Das Finanzgericht Hessen (13.10.22, 10 K 1672/19; Revision zugelassen beim Bundesfinanzhof BFH, Az. VIII R 6/24) sieht die Anforderungen an die Aufzeichnungspflichten für Aufwendungen für ein häusliches Arbeitszimmer gemäß § 4 Abs. 7 EStG bei einem Steuerpflichtigen, der seinen Gewinn aus selbstständiger Tätigkeit gemäß § 4 Abs. 3 EStG durch Einnahmen-Überschuss-Rechnung ermittelt, nur dann als erfüllt an, wenn sämtliche Aufwendungen einzeln fortlaufend in einem gesonderten Dokument oder Datensatz aufgezeichnet werden. Da der BFH kürzlich die Revision in einem Nichtzulassungsbeschwerdeverfahren zugelassen hat, ist mit einer weiteren Präzisierung der Rechtsprechungsgrundsätze zu rechnen.
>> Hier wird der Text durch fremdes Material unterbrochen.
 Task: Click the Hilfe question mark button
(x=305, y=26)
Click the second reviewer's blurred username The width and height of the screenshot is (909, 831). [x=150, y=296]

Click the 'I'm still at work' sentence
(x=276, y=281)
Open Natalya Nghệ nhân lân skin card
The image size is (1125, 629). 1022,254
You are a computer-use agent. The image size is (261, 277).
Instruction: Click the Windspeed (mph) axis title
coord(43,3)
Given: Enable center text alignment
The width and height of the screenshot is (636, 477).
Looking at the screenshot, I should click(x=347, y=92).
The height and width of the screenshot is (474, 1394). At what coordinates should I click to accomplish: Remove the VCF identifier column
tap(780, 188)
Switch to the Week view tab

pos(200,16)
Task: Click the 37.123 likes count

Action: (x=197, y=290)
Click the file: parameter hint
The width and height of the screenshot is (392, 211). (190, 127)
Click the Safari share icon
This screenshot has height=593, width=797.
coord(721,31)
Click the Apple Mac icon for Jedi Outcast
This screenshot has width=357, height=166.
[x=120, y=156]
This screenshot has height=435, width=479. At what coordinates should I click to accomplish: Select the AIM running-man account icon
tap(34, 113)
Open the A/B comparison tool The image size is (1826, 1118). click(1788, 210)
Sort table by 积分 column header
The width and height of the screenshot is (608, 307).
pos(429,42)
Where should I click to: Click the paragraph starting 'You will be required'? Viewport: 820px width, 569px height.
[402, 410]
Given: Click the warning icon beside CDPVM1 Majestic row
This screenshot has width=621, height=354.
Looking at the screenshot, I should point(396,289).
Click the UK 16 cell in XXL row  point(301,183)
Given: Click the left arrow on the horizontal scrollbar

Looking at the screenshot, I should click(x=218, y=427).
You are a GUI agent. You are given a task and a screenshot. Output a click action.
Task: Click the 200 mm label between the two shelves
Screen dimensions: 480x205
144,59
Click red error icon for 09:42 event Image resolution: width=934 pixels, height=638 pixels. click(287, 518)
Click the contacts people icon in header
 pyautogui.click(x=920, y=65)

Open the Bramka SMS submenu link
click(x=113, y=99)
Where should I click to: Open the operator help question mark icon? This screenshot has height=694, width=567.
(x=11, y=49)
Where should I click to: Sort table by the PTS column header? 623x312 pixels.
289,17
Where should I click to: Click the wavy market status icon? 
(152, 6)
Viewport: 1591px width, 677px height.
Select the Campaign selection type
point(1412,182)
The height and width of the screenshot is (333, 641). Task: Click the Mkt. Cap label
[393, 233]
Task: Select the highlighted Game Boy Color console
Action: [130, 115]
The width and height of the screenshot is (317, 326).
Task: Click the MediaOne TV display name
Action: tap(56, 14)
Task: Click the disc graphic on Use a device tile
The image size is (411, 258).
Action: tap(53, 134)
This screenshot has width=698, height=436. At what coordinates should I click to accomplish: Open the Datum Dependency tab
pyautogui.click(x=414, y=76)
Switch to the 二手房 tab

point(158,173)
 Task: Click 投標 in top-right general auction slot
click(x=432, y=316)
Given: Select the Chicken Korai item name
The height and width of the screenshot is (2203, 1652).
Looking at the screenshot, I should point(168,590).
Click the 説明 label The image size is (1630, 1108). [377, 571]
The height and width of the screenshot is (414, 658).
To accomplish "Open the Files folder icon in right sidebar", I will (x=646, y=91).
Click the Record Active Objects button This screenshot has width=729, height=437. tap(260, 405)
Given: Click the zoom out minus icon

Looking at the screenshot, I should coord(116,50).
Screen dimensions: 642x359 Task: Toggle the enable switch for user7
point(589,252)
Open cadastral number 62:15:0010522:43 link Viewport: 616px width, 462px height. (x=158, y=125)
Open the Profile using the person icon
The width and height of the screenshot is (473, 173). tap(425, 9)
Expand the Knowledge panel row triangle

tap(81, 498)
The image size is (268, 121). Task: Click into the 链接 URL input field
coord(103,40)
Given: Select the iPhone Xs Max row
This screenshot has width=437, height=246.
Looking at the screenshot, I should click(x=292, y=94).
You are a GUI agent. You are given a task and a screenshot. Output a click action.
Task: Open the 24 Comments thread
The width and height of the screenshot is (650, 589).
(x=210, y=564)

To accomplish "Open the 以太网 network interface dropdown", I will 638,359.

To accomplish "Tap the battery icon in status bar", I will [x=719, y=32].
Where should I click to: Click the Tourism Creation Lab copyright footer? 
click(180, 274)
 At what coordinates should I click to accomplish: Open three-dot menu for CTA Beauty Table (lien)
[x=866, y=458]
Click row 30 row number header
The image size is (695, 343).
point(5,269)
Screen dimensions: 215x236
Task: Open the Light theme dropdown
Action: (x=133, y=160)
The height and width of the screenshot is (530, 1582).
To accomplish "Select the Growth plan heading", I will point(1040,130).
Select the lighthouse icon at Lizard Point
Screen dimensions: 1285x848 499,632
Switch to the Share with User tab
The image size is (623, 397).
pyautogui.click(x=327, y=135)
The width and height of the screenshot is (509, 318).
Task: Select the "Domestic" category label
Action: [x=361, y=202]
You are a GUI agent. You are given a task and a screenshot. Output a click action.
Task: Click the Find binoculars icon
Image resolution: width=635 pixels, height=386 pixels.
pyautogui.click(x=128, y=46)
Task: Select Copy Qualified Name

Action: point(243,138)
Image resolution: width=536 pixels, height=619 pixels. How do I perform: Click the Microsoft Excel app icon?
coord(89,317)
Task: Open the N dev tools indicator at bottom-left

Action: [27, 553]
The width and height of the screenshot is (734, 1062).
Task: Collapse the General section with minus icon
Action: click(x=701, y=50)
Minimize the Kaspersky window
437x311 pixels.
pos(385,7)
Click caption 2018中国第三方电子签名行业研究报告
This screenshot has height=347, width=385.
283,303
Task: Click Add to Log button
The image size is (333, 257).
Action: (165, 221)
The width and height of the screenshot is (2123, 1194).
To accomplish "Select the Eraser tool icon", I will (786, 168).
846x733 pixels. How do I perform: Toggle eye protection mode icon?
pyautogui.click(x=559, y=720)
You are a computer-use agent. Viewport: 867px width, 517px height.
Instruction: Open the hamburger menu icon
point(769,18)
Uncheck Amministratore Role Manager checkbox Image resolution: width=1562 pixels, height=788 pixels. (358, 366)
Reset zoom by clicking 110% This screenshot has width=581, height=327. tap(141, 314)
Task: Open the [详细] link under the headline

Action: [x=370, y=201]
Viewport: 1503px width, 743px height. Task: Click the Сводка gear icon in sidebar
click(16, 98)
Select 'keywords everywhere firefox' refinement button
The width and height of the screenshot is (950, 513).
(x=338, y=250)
Beachten Sie: Aufwendungen i. S. d. § 4 Abs. 5 S. 1 Nr. 1 bis 4, 6b und 7 EStG sind einzeln und getrennt von den sonstigen Betriebsausgaben aufzuzeichnen (§ 4 Abs. 7 S. 1 EStG). Soweit diese Aufwendungen nicht bereits nach § 4 Abs. 5 EStG vom Abzug ausgeschlossen sind, dürfen sie bei der Gewinnermittlung nur berücksichtigt werden, wenn sie besonders aufgezeichnet sind.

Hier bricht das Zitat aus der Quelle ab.